Google’s Mathew Gray has been playing with data sets for a long time. He’s the author of the world’s first known web spider, and he’s now working on Google Books. And he wants to know, “What would you like to do with a 30 billion word diachronic corpus?” (We’re at IBM’s Transparent Text summit, so it’s not like he’s walking around Kendall Square asking this question at random.)
For those of you who aren’t computational linguists, that’s a two-terabyte set of words, tagged by date, over a st of 400 years. This is one of the interesting consequences of Google’s attempt to close the world’s information gap around books. By non-destructively scanning books in great libraries of the world, and partnering with publishers to descructively scan their works, Google has created an amazing resource for understanding the evolution of text.
Gray admits that metadata is an issue – a surprisingly difficult one. We’d expect libraries to have information like the place of publication and author birthdates. But it’s harder than you think – some libraries don’t know when books originated and simply used “1899” as a placeholder for any book they didn’t know. You see mentions of “Internet” in publications dated 1620 – that’s because the mentions were in 1997 from a journal that’s been published since 1620.
Oddly enough, you can use Google’s corpus to solve this problem. You can analyze language models from texts published in different years and then make intelligent guesses about when a book with bad or no metadata was published. Gray has been building Markoff models of language from given years – he then seeds them with a phrase and can construct arbitrary text from different times in history. (Useful for writers of period romance novels.)
This sort of huge data set analysis lets you do truly fun stuff. Gray asks, “How was the world represented in books in 1820?” The map above takes a stab at that question.
The ability to analyze these texts suggests the possibility of answering some very big questions. If we can analyze how verbs get regularized over time, would this give creedence to the “great man” theory of history versus the “in the air” hypothesis of language development… or of history in general.

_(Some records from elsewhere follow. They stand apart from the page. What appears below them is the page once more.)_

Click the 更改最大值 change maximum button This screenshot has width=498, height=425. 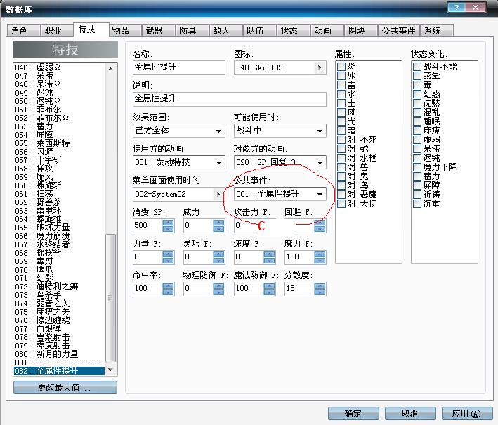(65, 388)
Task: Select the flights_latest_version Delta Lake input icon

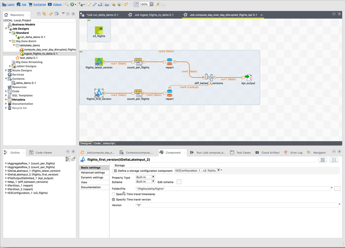Action: (99, 61)
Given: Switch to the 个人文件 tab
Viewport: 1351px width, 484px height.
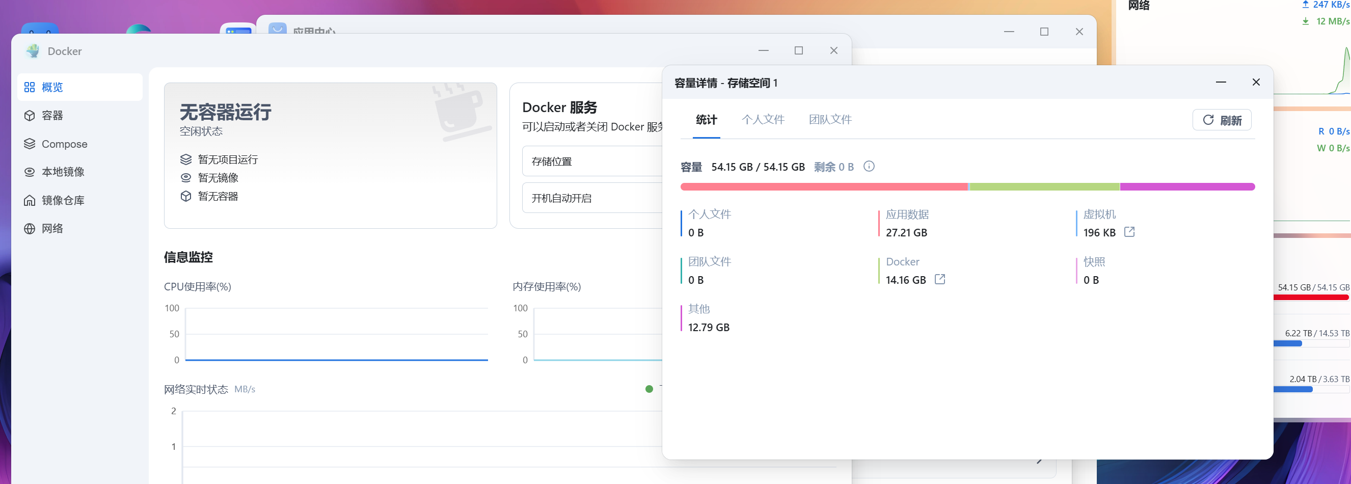Looking at the screenshot, I should pos(763,120).
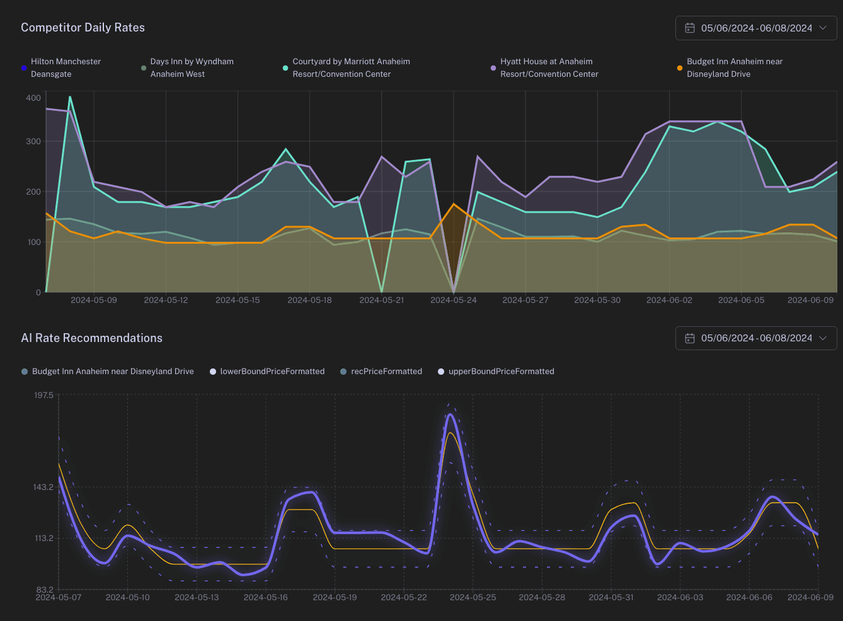Toggle Hilton Manchester Deansgate legend series
Image resolution: width=843 pixels, height=621 pixels.
(x=66, y=67)
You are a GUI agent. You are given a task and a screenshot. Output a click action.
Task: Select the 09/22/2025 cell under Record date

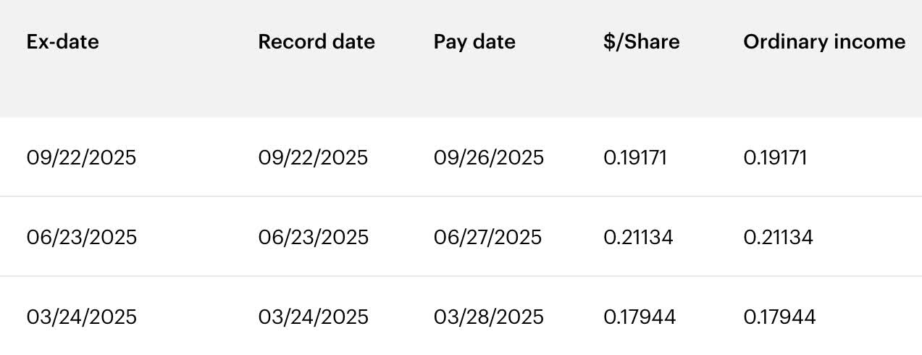coord(313,157)
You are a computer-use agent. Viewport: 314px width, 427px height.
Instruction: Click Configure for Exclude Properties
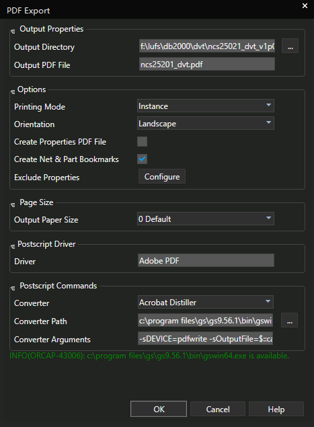[162, 176]
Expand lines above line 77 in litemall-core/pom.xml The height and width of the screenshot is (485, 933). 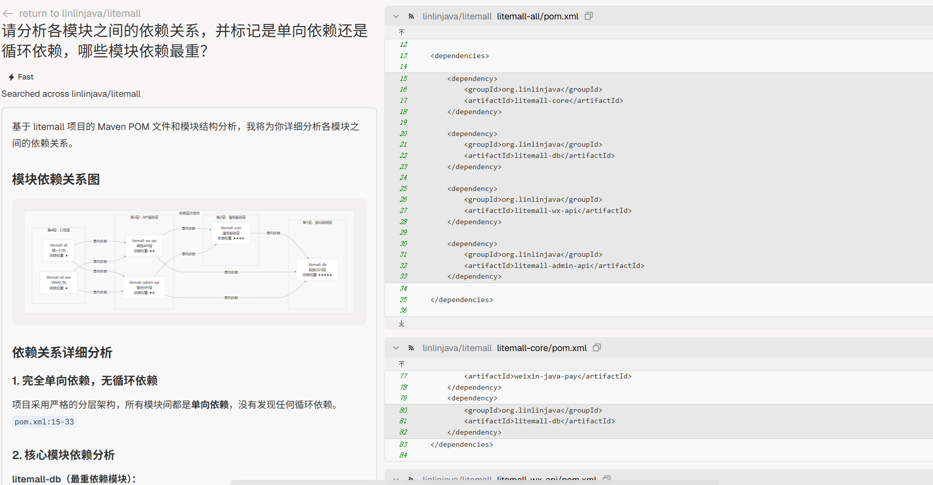(x=401, y=364)
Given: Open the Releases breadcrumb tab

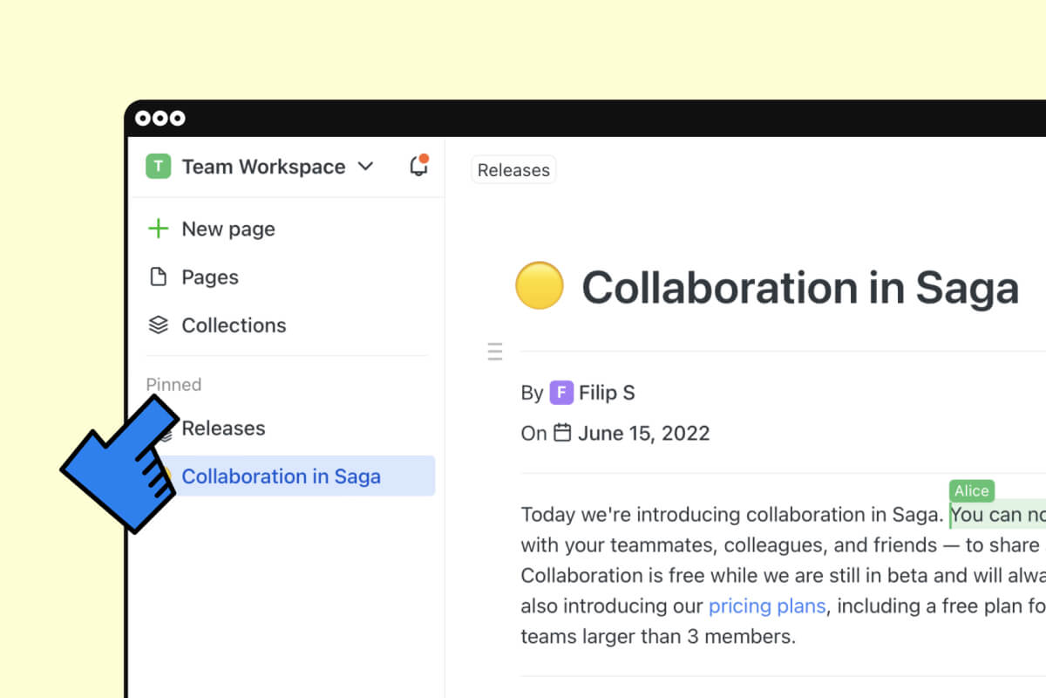Looking at the screenshot, I should point(513,169).
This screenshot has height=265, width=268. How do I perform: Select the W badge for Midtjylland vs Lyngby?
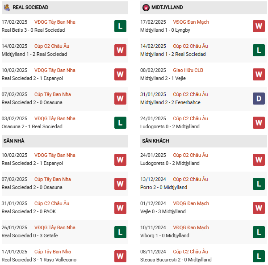(259, 26)

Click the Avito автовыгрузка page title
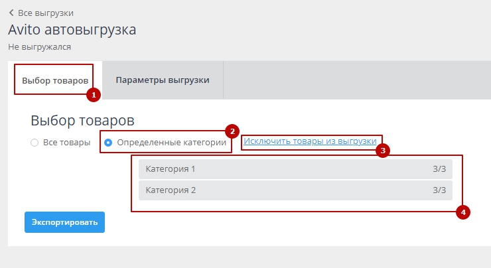[72, 30]
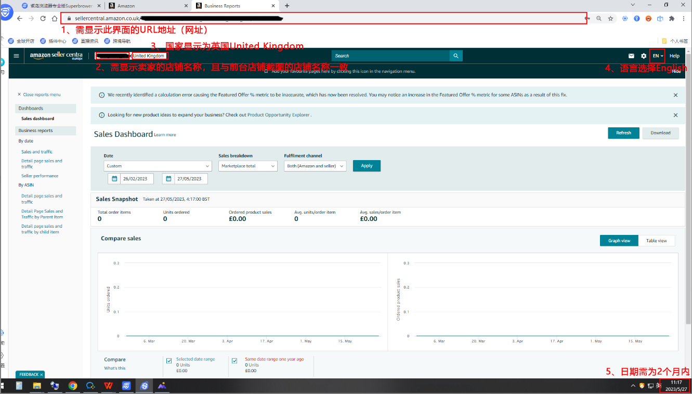Open the settings gear icon
The image size is (692, 394).
644,56
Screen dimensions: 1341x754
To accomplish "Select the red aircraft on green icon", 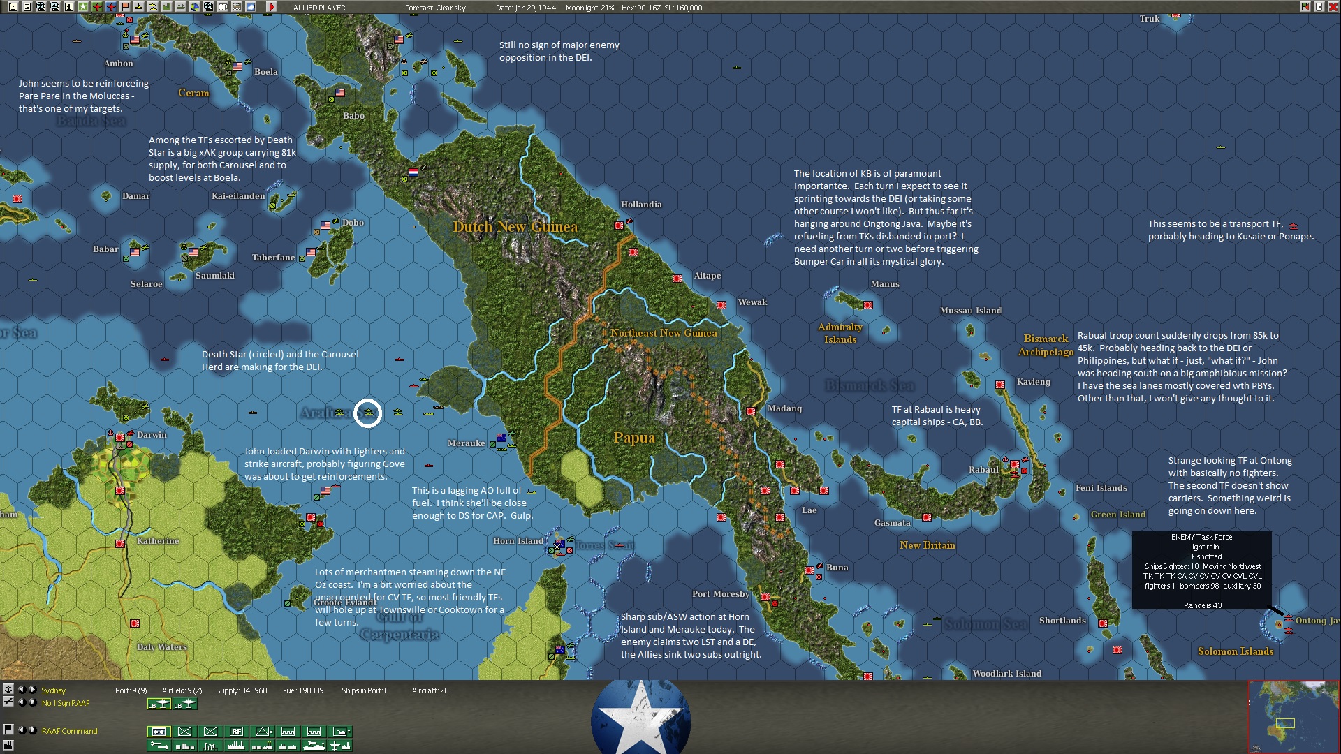I will click(97, 7).
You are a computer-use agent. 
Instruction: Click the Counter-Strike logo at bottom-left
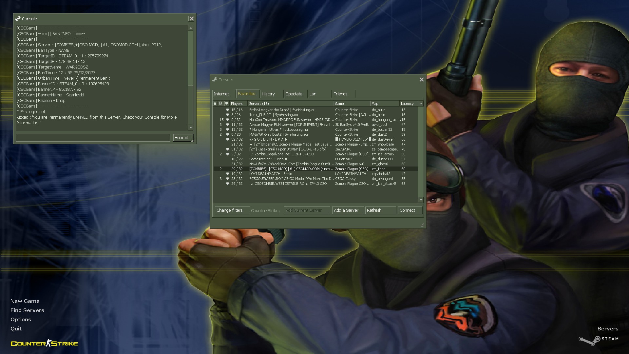click(44, 343)
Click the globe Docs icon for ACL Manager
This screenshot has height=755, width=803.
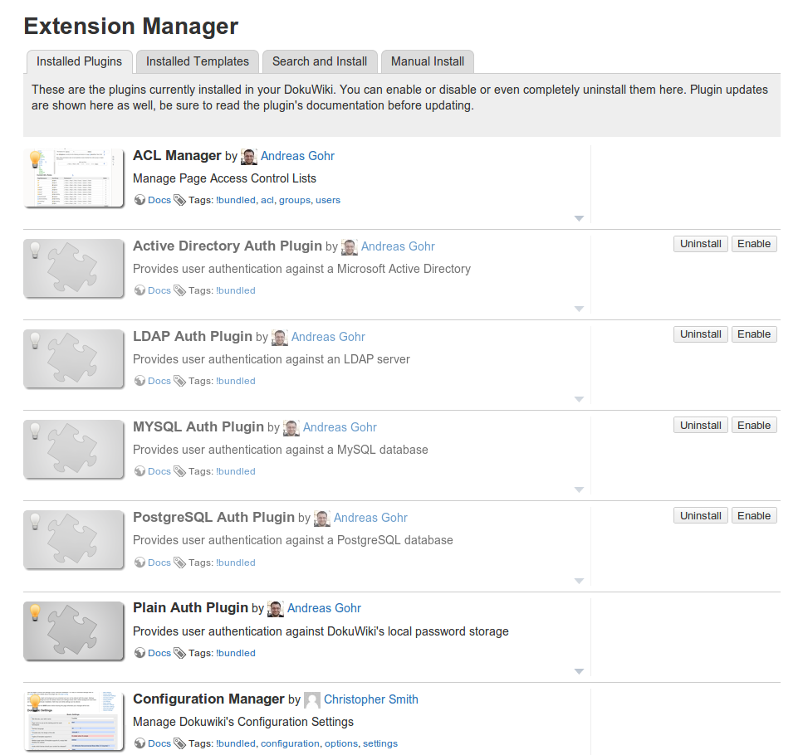(x=140, y=200)
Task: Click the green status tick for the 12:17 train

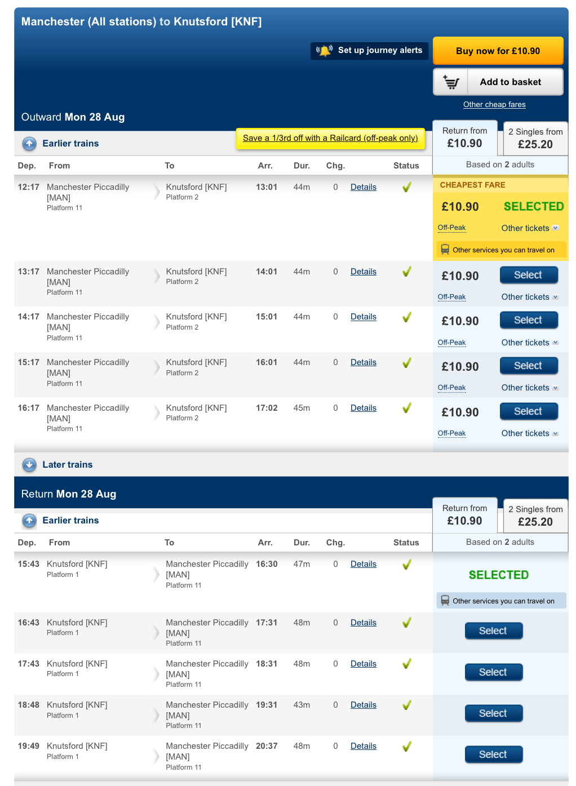Action: [x=406, y=187]
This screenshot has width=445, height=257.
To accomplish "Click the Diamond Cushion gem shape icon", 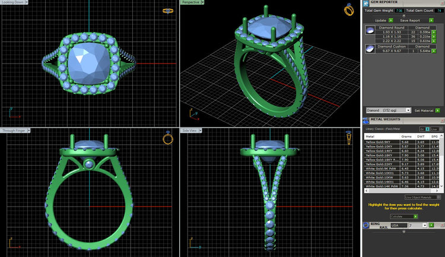I will pos(370,49).
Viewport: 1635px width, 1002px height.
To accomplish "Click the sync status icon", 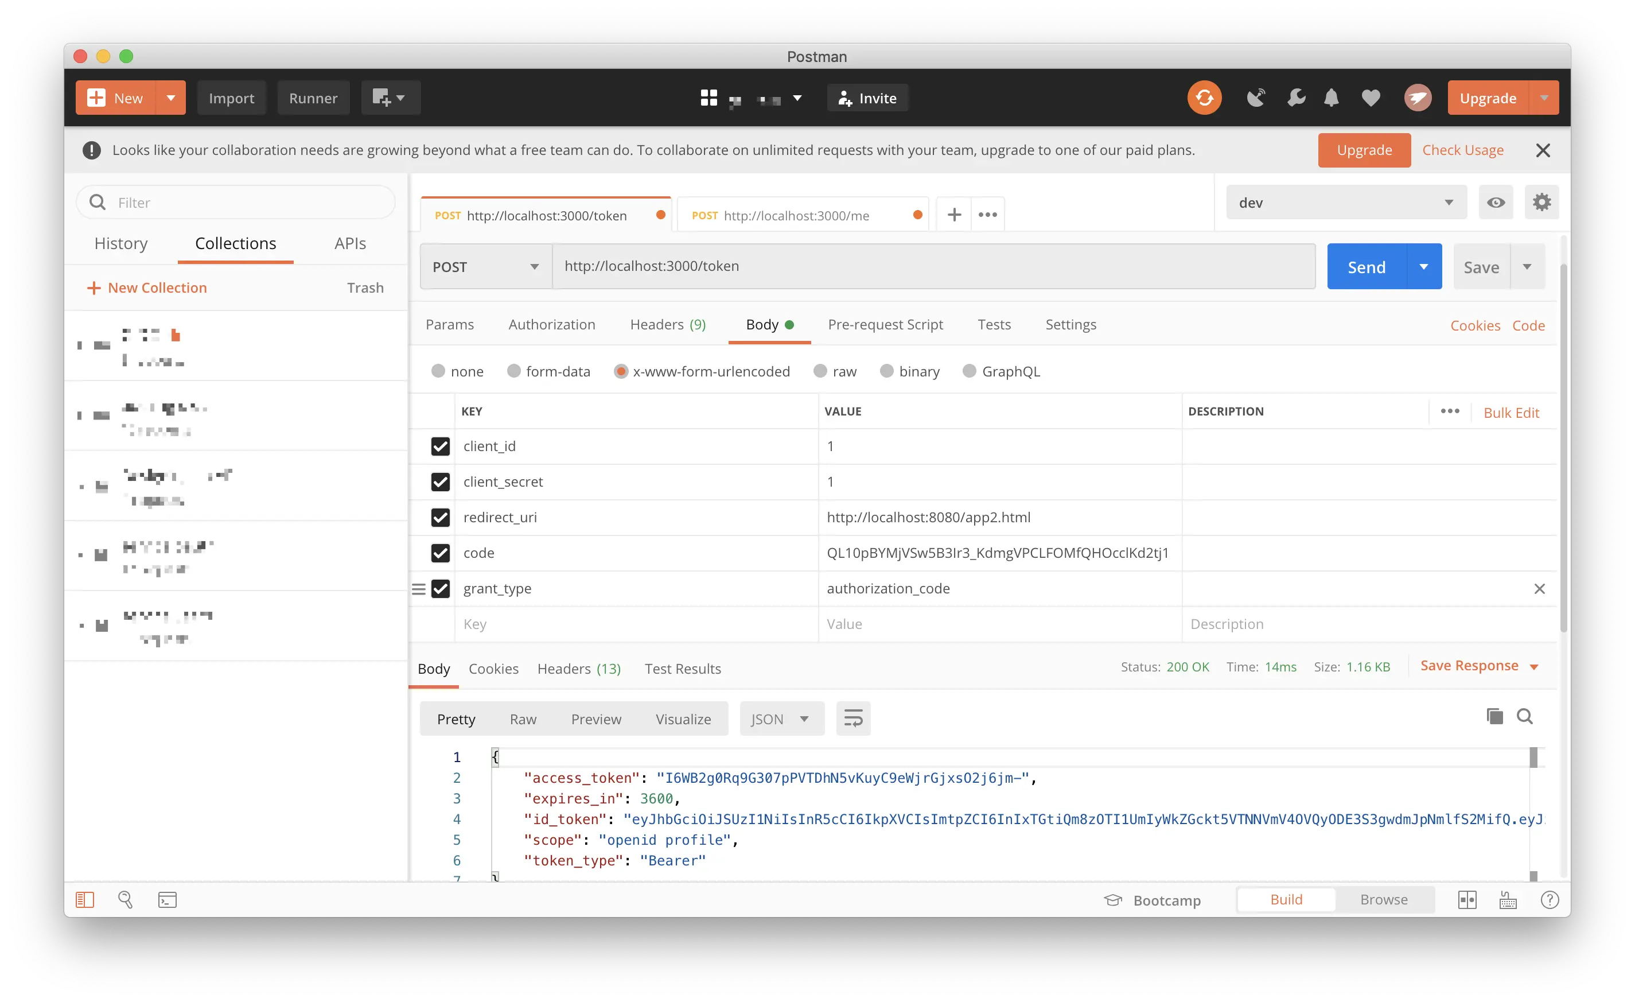I will [x=1204, y=98].
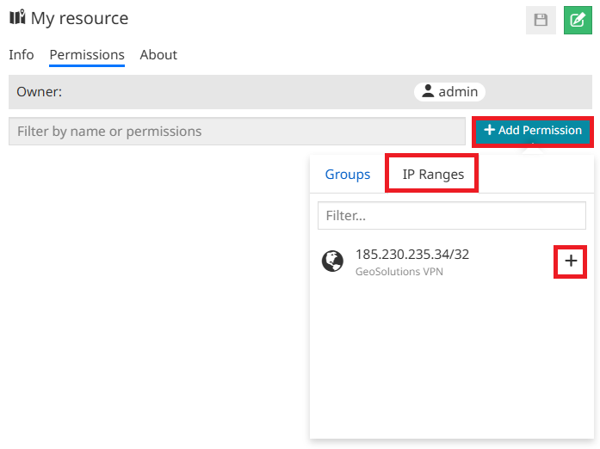Screen dimensions: 600x449
Task: Add the 185.230.235.34/32 range with plus
Action: coord(570,261)
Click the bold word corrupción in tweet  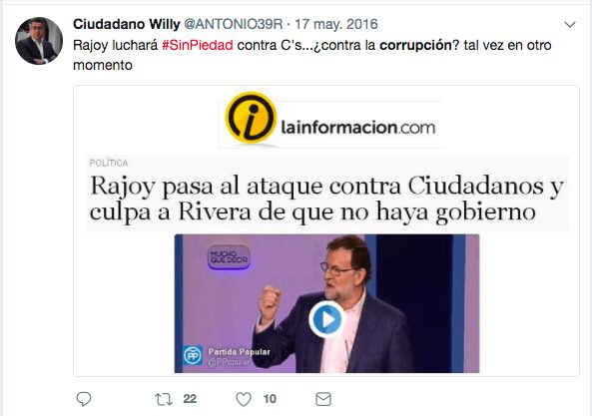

Gray asks the room, “what should we be doing with this data?” I wondered whether Google might hand over this data to Erin McKean’s wordnik project, to help generate a vast, open-source dictionary. Another questioner wonders whether Google is trying to align texts in different languages to create aligned corpora for machine translation. Gray offers a fascinating answer: Yes, but the really worthwhile corpora are patents, because they’re very precisely translated from one language to another. Wow.